DAS may be used to annotate different types of data. In order to distinguish these, coordinate systems describe the various reference data types DAS supports. Each coordinate system may be thought of as a model that bioinformaticians commonly use to denote biological entities and locations of features within them. A coordinate system has four parts:
1. The category or type of annotatable entity. For example a chromosome, gene, protein sequence or protein structure.
2. The authority or project responsible for defining the coordinate system. For example NCBI, UniProt or Ensembl.
3. The version, used where entities themselves are not versioned (as in genomic assemblies).
4. The species, for coordinate systems containing only entities from a single organism.

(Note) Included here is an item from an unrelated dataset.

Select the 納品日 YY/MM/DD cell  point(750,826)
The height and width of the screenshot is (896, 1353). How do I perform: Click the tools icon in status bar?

Though coordinate systems are normally used to describe the location of a feature within a reference entity (for example residue 26 of UniProt sequence P15056), some annotations are not always associated with a sequence location but rather the entity itself (for example database cross-references). Such features are commonly called non-positional features and are used most when annotating genes, which themselves are often thought of as abstract entities. The difference between annotating an entity versus a region of an entity's sequence is conceptual and requires no special implementation for a data source, but does have implications for a client's display.
A DAS source may offer one or more different services to clients, determined by the commands it implements. A DAS command is a request issued by a client for a certain class of data, such as a sequence or annotations of a sequence. The server responds with an XML document representing the requested data. DAS defines a model for constructing the query (a specific URL format), a model for representing the data (an XML document type) and its means of transport (HTTP). Each command has similar but distinct query and data models. Version 1.53 of the DAS specification  has five main commands:
entry points – fetches a list of entities a source can annotate
sequence – fetches the sequence of a segment of DNA, protein et cetera
features – the most commonly implemented command; fetches annotations located within a segment
types – fetches a list of the types of feature a source or segment has
stylesheet – fetches instructions for displaying features
DAS sources that offer sequences are often referred to as reference sources because they provide the reference entry points for other commands on the same or different servers. Sources implementing the features command are by contrast referred to as annotation sources because they provide annotations based on a reference sequence. This distinction is largely historical since some DAS sources are conceptually both reference and annotation sources, and DAS has since expanded to cover non-sequence data.
The DAS specification has also been extended with several other commands, such as those offering 3D structures and alignments. These are discussed in the Results section.
The steady growth in both the number and diversity of publicly available DAS sources necessitated the development of a method for the discovery of DAS services. Previously reported is the implementation of such a mechanism in the form of the DAS Registry [6, 10]. This service allows data providers to publish their DAS sources, allowing their automatic discovery by compatible clients. This discovery feature has been incorporated into most client implementations and libraries. The registry also performs service validation on registered sources to check that they are both functioning and conforming to the DAS specification. The number of registered sources has steadily increased since the DAS registry was created, to date totalling 383.